» **EXERCISE DESCRIPTION**: Everything from the line containing "Current ye@r (146, 1925)" to the last line of the data below should be copied word for word, and nothing else.

#### RECORDS TO USE ####

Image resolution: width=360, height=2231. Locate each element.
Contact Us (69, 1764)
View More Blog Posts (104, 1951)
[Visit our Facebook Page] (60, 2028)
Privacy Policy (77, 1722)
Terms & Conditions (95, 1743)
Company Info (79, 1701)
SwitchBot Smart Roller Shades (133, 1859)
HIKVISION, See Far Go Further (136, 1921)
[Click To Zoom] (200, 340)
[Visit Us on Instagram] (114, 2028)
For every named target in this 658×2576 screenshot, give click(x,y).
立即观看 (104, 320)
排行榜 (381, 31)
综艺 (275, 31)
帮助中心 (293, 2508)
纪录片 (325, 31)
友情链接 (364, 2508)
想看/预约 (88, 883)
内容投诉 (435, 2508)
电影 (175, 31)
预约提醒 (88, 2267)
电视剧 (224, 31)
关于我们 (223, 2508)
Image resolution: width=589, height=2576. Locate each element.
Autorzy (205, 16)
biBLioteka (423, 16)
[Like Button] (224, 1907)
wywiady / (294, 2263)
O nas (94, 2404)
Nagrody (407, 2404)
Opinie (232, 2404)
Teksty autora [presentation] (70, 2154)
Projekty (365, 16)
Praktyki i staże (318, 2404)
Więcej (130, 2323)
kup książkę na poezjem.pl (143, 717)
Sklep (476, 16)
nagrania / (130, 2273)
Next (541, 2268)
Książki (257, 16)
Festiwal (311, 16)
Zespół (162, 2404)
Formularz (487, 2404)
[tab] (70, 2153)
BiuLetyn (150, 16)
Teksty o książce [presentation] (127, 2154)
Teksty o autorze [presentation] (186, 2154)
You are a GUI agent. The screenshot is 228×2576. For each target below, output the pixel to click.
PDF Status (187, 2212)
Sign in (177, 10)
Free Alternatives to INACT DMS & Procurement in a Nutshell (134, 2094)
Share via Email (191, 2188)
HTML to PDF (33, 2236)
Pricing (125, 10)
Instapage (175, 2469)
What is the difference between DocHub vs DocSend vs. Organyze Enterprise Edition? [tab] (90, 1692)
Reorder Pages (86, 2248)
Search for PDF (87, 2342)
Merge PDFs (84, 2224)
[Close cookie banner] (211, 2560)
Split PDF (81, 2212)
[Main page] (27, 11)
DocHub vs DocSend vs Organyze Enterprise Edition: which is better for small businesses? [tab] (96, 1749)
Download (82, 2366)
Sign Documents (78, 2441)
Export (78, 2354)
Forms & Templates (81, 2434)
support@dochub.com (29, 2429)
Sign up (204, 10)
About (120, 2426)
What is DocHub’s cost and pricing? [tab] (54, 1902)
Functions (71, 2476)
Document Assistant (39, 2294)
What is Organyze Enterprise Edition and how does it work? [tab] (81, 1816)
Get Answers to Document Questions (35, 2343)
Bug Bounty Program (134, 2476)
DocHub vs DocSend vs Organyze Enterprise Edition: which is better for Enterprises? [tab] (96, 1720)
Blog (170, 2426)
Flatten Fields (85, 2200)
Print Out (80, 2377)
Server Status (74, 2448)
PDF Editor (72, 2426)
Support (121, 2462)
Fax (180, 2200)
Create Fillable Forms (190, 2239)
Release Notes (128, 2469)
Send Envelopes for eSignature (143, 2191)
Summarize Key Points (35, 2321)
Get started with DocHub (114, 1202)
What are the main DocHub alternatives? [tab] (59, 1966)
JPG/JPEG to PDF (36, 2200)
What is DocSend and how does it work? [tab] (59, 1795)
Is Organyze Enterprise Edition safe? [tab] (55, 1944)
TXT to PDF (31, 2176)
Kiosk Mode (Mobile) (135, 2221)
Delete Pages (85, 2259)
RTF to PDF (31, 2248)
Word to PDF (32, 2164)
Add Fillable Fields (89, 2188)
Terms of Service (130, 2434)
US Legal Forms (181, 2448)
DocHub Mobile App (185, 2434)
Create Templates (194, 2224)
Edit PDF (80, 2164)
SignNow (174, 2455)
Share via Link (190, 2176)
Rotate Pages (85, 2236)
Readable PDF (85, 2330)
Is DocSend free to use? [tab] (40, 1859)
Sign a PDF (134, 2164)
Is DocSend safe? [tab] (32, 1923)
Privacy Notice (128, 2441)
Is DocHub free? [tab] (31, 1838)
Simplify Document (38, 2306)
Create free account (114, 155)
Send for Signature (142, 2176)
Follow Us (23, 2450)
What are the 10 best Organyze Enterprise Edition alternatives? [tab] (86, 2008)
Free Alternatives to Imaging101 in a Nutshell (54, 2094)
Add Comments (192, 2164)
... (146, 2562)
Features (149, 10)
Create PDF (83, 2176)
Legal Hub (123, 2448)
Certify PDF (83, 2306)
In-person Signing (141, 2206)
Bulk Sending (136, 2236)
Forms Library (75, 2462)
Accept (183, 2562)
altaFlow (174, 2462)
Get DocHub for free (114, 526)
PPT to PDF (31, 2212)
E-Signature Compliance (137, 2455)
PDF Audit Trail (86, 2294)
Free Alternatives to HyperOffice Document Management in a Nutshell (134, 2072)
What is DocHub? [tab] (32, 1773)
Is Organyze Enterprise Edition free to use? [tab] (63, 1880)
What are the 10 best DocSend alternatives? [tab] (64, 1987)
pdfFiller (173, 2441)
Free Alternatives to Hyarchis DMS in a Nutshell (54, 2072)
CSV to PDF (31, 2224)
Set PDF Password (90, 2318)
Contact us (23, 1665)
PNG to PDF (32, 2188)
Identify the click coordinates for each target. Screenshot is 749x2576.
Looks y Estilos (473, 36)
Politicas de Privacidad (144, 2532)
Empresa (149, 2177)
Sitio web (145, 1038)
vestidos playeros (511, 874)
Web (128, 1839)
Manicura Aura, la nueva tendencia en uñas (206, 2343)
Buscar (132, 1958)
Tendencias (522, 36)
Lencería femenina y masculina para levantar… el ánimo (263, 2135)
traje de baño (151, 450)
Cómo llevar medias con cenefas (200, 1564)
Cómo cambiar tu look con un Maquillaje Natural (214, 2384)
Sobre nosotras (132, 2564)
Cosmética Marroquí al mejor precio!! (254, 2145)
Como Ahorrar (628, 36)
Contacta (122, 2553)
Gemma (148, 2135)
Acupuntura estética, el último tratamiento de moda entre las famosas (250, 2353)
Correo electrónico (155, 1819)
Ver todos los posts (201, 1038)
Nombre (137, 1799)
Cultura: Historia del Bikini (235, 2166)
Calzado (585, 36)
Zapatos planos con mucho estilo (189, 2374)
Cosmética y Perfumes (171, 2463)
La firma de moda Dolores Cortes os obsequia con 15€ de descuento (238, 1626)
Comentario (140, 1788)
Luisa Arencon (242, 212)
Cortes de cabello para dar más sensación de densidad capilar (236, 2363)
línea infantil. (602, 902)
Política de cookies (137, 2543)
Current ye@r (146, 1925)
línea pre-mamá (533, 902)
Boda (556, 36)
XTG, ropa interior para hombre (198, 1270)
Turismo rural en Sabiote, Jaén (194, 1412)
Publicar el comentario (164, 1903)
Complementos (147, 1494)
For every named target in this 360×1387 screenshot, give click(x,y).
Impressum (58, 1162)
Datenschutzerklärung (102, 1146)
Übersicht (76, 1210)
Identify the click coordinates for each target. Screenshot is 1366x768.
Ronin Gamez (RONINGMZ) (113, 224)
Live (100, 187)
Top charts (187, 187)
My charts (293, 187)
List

####

» **ANSWER SECTION**:
Current ye@r (146, 1925)
línea pre-mamá (533, 902)
Boda (556, 36)
XTG, ropa interior para hombre (198, 1270)
Turismo rural en Sabiote, Jaén (194, 1412)
Publicar el comentario (164, 1903)
Complementos (147, 1494)
For every named target in this 360×1387 screenshot, give click(x,y).
Impressum (58, 1162)
Datenschutzerklärung (102, 1146)
Übersicht (76, 1210)
Identify the click coordinates for each target. Screenshot is 1366x768.
Ronin Gamez (RONINGMZ) (113, 224)
Live (100, 187)
Top charts (187, 187)
My charts (293, 187)
List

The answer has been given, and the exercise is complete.